# No Sew Cushions - Need How To



## MoonRiver (Sep 2, 2007)

I'm planning on making this chair.










Where can I find plans or instructions on how to make cushions that don't require any sewing? 

I saw one example that used safety pins. I thought about using a piece of plywood as the base and then stapling/gluing the material to the plywood. 

What material goes into a cushion? Best places to buy material? Anything else you can think of?


----------



## AngieM2 (May 10, 2002)

Rich - 
this looks like what you are asking about.

Makeover a Chair With a Cool New Seat Cover, No Sewing Required

Then the heavy foam is sold in places like Hancock fabrics in the back area, and has upholstery type of fabrics also. They are wider and heavier than normal clothing fabrics.

Hancock Fabrics: Designer Gallery: Decorator Fabric
this shows some of the types of fabrics, and the current costs.

Joann's will have the same type of things.

Also, going to either page and signing up to let them send you emails, will get you 10% - 40% off coupons rather regualarly.

Hope this helps some.

Angie


----------



## Tinker (Apr 5, 2004)

Is it going to be used indoors or outdoors? 

You can just staple the fabric, or use upolstery tacks. You would probably want foam for the padding, and it can be quite pricey. JoAnns sells the foam & also upolstery fabric.

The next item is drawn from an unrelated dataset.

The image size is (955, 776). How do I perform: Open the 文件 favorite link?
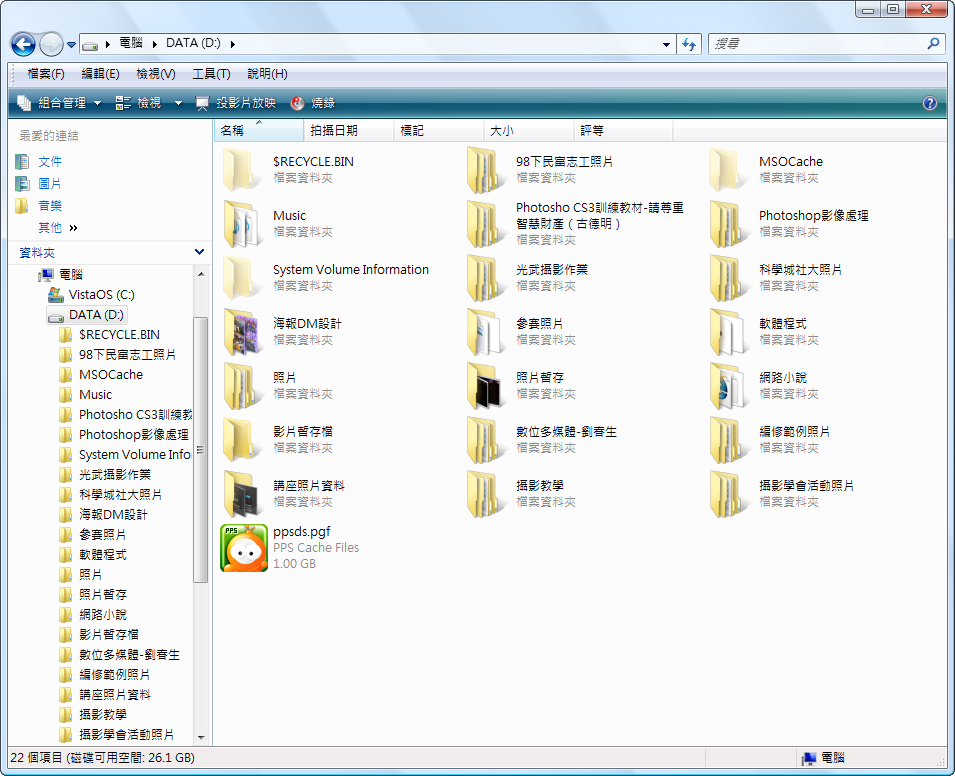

I don't know how professional you would want it to look, but it looks like you could just buy some ready made throw pillows. They look like a pretty standard size. If you want you cushions to be washable, you could buy pillow cases to put over them.


----------



## MoonRiver (Sep 2, 2007)

AngieM2 said:


> Rich -
> this looks like what you are asking about.
> 
> Makeover a Chair With a Cool New Seat Cover, No Sewing Required
> ...


Thanks Angie. I covered my dining room chairs that way. I was able to reuse the foam and just bought new fabric and stapled to the wooden bottom. The sales price on the cushions for the chair in my op is over $260 each.


----------